Other revised guidelines, such as that for biosimilars of low-molecular-weight-heparins, have also dropped the requirement for phase III studies. In general, the approach of the EMA appears to be shifting to rely more on the evidence of what the EMA describes as ‘physicochemical, functional and pharmacodynamic comparisons’ and the results of phase I clinical studies.
There were also some interesting findings on the EMA’s extrapolation of data from studies of a biosimilar to other indications for the reference product. An example of this principle is that biosimilars of infliximab have the same indications as the originator product Remicade® (including for the treatment of rheumatoid arthritis, Crohn’s disease, ulcerative colitis, ankylosing spondylitis and psoriatic arthritis) despite only having been tested in patients with rheumatoid arthritis.
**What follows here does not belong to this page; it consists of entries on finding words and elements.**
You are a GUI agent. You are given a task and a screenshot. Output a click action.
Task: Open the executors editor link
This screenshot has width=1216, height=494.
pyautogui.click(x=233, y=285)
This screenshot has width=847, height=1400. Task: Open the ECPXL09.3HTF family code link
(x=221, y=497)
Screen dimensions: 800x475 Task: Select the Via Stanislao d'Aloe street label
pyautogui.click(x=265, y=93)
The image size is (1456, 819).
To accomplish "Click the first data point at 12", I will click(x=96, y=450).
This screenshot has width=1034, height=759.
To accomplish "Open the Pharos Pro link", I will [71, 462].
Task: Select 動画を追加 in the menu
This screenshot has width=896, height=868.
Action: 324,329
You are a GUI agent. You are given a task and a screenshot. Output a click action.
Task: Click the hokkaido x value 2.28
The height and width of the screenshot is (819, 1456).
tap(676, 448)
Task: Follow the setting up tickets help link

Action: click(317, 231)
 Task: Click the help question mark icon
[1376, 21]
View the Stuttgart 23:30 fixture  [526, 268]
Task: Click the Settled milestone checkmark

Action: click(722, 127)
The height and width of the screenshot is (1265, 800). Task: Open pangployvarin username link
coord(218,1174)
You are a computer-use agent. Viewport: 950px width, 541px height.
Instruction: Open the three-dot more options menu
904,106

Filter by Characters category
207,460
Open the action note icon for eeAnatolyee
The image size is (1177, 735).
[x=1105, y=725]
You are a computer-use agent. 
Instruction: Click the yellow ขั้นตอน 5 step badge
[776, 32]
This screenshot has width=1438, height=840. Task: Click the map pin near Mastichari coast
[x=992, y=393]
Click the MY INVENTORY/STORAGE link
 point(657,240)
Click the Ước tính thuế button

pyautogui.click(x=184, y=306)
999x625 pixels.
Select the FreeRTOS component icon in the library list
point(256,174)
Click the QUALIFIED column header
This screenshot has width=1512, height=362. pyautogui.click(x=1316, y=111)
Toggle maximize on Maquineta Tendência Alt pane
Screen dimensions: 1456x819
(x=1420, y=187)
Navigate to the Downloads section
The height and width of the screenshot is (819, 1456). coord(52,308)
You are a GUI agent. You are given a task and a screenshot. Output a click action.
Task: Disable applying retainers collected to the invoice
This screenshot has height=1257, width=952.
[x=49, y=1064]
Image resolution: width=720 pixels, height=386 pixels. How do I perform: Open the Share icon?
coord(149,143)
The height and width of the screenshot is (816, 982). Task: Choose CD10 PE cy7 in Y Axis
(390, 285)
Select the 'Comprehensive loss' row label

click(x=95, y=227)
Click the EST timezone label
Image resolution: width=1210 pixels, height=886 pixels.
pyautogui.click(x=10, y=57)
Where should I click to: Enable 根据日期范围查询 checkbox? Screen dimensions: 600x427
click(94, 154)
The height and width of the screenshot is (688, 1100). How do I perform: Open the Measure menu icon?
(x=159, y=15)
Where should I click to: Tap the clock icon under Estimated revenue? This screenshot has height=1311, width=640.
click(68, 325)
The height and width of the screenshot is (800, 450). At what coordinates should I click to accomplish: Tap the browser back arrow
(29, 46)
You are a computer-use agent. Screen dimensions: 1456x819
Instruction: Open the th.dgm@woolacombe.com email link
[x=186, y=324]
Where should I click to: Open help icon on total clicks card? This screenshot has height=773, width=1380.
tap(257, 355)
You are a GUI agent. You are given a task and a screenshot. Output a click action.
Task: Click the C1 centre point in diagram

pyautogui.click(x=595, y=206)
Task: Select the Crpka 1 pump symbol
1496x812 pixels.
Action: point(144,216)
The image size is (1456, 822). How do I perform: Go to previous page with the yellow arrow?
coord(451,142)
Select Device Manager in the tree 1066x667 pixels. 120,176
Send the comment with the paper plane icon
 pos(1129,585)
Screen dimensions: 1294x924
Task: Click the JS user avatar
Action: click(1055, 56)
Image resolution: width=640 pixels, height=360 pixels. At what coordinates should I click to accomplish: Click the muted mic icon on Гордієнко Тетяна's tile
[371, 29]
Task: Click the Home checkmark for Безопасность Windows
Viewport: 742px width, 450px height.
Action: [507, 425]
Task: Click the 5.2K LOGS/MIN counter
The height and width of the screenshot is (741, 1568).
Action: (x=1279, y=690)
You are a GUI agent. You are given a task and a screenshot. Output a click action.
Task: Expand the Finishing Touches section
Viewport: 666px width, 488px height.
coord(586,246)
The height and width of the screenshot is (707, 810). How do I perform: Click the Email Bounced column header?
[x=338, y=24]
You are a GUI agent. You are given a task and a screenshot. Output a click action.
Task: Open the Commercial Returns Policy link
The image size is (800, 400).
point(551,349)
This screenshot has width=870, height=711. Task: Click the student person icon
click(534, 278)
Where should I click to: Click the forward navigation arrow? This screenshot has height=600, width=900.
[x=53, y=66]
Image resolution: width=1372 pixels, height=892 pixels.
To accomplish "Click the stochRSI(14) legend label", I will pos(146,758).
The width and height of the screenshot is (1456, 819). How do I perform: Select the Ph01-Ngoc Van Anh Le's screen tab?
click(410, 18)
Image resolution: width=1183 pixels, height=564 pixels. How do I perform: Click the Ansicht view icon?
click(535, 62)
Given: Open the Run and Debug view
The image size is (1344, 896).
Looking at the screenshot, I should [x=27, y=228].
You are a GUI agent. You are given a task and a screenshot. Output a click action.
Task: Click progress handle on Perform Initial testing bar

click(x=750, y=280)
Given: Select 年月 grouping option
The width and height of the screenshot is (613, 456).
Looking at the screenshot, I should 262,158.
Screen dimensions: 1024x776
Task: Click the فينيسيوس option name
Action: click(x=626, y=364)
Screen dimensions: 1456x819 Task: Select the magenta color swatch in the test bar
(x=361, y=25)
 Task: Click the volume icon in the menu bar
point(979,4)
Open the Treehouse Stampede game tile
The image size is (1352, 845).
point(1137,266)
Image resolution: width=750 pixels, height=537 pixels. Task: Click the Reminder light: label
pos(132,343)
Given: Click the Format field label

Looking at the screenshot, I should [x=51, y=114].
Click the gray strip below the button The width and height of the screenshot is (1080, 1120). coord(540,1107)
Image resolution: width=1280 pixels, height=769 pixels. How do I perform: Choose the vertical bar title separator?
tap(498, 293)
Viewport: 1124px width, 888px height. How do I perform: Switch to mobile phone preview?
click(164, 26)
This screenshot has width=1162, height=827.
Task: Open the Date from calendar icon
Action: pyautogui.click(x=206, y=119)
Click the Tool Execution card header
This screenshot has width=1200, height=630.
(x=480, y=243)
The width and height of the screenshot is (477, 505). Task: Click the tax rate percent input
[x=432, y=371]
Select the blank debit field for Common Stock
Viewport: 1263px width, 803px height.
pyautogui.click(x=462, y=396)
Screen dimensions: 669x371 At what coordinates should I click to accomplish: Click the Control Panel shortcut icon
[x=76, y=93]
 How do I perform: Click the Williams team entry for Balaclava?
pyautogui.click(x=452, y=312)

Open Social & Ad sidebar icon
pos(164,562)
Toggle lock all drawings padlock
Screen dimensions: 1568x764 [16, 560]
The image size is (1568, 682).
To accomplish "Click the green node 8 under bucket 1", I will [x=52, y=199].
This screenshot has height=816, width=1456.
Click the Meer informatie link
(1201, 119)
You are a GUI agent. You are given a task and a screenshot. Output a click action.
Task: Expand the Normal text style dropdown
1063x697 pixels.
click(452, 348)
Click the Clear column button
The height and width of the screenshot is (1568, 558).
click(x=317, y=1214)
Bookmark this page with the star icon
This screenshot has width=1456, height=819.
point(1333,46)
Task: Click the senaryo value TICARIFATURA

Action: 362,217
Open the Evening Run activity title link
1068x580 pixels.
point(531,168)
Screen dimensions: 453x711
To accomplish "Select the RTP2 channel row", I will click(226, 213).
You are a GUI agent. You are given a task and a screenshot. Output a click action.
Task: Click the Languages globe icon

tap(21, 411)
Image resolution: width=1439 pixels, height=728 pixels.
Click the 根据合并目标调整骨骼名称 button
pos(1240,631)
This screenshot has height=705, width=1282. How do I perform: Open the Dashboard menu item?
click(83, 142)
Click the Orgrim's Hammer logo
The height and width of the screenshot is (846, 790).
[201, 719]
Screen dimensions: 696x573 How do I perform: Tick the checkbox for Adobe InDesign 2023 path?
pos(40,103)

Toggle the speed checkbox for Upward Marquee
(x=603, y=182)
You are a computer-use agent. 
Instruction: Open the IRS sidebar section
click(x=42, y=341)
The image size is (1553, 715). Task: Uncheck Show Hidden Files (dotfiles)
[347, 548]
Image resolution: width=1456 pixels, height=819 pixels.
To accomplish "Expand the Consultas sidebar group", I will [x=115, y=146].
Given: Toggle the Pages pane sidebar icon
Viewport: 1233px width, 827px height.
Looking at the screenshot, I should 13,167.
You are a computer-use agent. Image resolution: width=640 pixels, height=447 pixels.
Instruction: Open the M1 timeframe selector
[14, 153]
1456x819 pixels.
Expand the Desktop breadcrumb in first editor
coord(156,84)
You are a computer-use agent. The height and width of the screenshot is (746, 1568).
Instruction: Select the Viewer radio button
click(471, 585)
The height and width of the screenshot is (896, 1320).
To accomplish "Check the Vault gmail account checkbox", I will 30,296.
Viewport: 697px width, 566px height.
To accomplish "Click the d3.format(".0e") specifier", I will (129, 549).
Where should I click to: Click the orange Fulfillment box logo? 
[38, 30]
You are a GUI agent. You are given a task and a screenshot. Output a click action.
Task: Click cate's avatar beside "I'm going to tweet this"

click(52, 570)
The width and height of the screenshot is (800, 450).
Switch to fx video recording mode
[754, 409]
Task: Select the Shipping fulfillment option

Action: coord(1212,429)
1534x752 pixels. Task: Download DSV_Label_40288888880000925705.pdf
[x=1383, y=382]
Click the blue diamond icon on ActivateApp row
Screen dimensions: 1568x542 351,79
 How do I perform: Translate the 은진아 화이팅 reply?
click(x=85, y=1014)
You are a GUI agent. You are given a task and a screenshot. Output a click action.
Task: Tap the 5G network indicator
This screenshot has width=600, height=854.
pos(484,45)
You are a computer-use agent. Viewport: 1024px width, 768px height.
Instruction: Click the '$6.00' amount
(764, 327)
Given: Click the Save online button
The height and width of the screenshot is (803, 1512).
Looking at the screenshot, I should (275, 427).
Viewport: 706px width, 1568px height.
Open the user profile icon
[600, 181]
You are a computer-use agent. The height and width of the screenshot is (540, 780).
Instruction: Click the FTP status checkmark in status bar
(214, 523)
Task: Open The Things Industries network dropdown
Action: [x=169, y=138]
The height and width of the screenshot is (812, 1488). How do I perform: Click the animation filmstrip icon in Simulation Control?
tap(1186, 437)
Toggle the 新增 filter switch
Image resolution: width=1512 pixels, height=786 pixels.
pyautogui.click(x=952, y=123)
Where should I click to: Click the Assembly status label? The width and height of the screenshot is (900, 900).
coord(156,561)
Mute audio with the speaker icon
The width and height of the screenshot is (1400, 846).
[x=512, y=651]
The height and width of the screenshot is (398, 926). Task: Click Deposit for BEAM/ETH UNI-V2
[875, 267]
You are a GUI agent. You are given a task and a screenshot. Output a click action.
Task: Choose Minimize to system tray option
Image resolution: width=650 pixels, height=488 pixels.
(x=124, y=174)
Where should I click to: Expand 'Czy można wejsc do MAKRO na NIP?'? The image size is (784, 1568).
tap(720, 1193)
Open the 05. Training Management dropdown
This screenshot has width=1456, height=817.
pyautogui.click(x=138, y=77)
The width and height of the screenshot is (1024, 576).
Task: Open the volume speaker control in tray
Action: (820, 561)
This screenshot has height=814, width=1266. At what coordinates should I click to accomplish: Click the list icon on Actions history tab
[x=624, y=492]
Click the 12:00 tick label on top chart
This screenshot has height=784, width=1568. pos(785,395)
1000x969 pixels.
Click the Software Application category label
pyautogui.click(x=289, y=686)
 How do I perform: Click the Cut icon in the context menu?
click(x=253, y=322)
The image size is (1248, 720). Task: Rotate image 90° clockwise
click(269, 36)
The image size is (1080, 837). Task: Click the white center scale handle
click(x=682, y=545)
Extrapolation of safety and efficacy data to other indications was found to be a common approach in biosimilar MAAs. In the case of the pegfilgastrin biosimilars Udenyca® and Pelmeg®/ Pelfilgrastim Mundipharma®, no phase III trials on affected patients were carried out, so no comparative efficacy trial data was available for any indication. Instead, extrapolation of data was based on PK/PD results and safety and immunogenicity trials in healthy volunteers.
In the UK, the Medicines and Healthcare products Regulatory Agency’s (MHRA) guidance on the licensing of biosimilar products issued in May 2021 confirmed that the MHRA has dropped the requirement in most cases for comparative efficacy trials where there is a sound scientific rationale to do so. The justification for this approach given by the MHRA is that the efficacy and safety of a biologic can usually be related to the biological events triggered by the activity of the molecule.
A biosimilar with comparable binding and other relevant functional characteristics to the reference product could therefore be expected to have an equivalent clinical effect. Where an applicant has argued that a phase III trial is not required, the MHRA require supporting data to include PK trial data confirming that the biosimilar has comparable safety and immunogenicity to the reference product.
This shift in the MHRA’s approach to biosimilar approvals provides biosimilar manufacturers with an opportunity to launch their products in the UK more quickly, and at a lower cost, than in other regions. Recent MHRA biosimilar approvals have considered the results of phase III studies (for example, the approval of the ranibizumab biosimilar Ongavia®, to be marketed by Teva), but it can be expected that the need to produce this kind of data will decrease in future.